Robinson claims that he was denied training for an operator 1 position in 2005 based on his race. However, he testified that he never asked for training and ADM has thoroughly explained the situation and why it chose Waltrous to cover the temporary position. Based upon the evidence, this court concludes that Robinson has not shown that he was discriminated against because of his race and ADM is entitled to summary judgment on this claim.

4. DISCRIMINATORY DISCIPLINE

In order to establish a prima facie case of discriminatory discipline, a plaintiff must establish that: (1) he is a member of a protected class; (2) he was performing his job satisfactorily; (3) he suffered an adverse employment action; and (4) the employer treated similarly situated employees outside the protected class more favorably. Lucas v. Chicago Transit Auth., 367 F.3d 714, 728 (7th Cir. 2004). To the extent that a plaintiff claims that he was subject to disparate punishment, he "must establish that he received dissimilar — and more harsh-punishment than that received by a similarly situated employee who was outside the protected class." Lucas, 367 F.3d at 728. In determining whether employees are similarly situated in disciplinary cases, the plaintiff must show that he or she is similarly situated with respect to performance, qualifications and conduct. Ezell v. Potter, 400 F.3d 1041, 1049 (7th Cir. 2005); Peele, 288 F.3d at 330. "This normally entails a showing that the two employees dealt with the same supervisor, were subject to the same standards, and had engaged in similar conduct without such differentiating or mitigating circumstances as would distinguish their conduct or the employer's treatment of them."Ezell, 400 F.3d at 1049-50, quoting Peele, 288 F.3d at 330.
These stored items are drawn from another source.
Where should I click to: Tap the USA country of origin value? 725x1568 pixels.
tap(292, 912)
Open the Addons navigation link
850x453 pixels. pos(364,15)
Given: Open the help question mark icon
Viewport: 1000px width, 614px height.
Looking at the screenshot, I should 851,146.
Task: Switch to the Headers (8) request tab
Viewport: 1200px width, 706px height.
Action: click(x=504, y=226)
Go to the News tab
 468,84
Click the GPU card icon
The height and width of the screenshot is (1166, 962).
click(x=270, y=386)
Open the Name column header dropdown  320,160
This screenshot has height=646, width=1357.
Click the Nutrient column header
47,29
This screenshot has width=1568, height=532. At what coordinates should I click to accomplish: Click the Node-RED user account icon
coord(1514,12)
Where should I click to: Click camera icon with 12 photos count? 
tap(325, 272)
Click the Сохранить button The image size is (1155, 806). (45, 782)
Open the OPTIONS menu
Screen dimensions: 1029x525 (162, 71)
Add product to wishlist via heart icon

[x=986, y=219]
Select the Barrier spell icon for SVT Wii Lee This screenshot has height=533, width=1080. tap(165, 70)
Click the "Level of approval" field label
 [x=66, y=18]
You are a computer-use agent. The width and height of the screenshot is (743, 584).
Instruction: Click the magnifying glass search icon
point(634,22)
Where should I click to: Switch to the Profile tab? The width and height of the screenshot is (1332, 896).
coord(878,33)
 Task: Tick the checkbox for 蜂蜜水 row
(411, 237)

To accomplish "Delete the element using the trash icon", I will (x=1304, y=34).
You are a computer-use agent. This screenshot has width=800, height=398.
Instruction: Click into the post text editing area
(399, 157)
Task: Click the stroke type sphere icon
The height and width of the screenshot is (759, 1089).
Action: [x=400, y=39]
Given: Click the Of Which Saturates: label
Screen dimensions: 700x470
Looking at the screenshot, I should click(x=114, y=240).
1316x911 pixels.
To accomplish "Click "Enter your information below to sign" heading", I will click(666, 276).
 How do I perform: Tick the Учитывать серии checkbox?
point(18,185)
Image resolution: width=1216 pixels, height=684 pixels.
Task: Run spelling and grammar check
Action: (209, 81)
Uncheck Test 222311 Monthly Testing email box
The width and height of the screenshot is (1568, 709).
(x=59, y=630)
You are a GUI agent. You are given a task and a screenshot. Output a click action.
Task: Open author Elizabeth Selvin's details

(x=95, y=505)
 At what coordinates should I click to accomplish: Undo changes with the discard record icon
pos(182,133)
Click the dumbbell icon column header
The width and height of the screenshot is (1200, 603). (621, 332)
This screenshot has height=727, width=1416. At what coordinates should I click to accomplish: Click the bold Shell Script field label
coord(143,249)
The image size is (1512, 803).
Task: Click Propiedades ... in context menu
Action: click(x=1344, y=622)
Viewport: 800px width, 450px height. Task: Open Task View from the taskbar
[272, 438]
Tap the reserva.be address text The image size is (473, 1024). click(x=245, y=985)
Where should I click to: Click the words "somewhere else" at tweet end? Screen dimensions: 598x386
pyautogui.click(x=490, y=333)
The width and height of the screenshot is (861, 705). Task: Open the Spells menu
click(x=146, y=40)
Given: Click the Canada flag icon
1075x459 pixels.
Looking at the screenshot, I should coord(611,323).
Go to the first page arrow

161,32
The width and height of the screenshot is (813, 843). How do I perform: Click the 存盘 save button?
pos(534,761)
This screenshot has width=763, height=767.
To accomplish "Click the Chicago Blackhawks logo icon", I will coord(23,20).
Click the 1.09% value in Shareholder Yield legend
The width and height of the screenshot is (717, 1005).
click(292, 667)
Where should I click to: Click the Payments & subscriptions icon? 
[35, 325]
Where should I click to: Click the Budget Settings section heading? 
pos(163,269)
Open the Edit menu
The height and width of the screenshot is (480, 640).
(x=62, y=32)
However, the Seventh Circuit has recently emphasized that "the similarly situated inquiry is a flexible one that considers `all relevant factors, the number of which depends on the context of the case.'" Humphries v. CBOCS West, Inc., ___ F.3d ___, 2007 WL 60876, at * 14 (7th Cir. 2007), quoting Radue, 219 F.3d at 617. "As to the relevant factors, an employee need not show complete identity in comparing himself to the better treated employee, but he must show substantial similarity." Humphries, 2007 WL 60876, at * 14, quoting Radue, 219 F.3d at 618; see also Goodwin v. Bd. of Trs. of Univ. of Ill., 442 F.3d 611, 619 (7th Cir. 2006). The "purpose of the similarly situated requirement is to eliminate confounding variables, such as differing roles, performance histories, or decision-making personnel, which helps isolate the critical independent variable: complaints about discrimination."Humphries, 2007 WL 60876, at *14. The inquiry simply asks whether there are sufficient commonalities between the plaintiff and the would — be comparator to allow the type of comparison that, taken together with the other prima facie evidence, would allow a jury to reach an inference of discrimination. Humphries, 2007 WL 60876, at *14. This court further notes that the court in Lucas stated that a plaintiff's evidence that African American employees were treated more harshly, without any evidence of the times, dates or places this occurred, is not sufficient, noting that "conclusory statements, not grounded in specific facts, are not sufficient to avoid summary judgment." Lucas, 367 F.3d at 726.

a. ROBINSON

Robinson argues that he has established a prima facie case of discrimination regarding the warning he received in February 2004 when he failed to depressurize the caustic line and caused another employee to suffer burns. Robinson states that he "received a Step 2 level of discipline for this incident, which he testified may subject him to additional and/or more severe discipline in the future." This court first notes that, in fact, it is undisputed that Robinson did not lose any pay or suffer any employment consequences as a result of the warning he received in February 2004. Therefore, there was no tangible job consequence accompanying the reprimand and Robinson has not shown that he suffered an adverse employment action and cannot establish a prima facie case of discrimination. See Lucas, 367 F.3d at 731 ("[o]ur past decisions indicate that a negative evaluation or admonishment by an employer does not rise to the level of an adverse employment act"). This court also agrees with ADM that Robinson did not present any evidence that a similarly situated employee not in the protected class left a machine pressurized causing injury to another employee, and was not disciplined. This court notes that Robinson did testify that someone else got burned by caustic and "to his knowledge" no one received a warning. However, Robinson admitted he did not know all of the facts and circumstances regarding this incident and, apparently, did not know what employee may have been at fault and subject to discipline. This unknown employee is, of course, of unknown race and ethnicity. See Lucas, 367 F.3d at 732. For the reasons stated, this court concludes that ADM is entitled to summary judgment on Robinson's claim.

b. GRAY

Gray claims that he was subjected to discriminatory discipline when he was suspended for three days in June 2005 for cursing during a safety meeting. Gray contends that he has established a prima facie case of discrimination because he has shown that two white employees, Chris Janes and John Larrison, engaged in similar conduct and were not disciplined. He contends that Janes and Larrison are similarly situated because they both hold operator positions and report to Brad Hunt, the department superintendent.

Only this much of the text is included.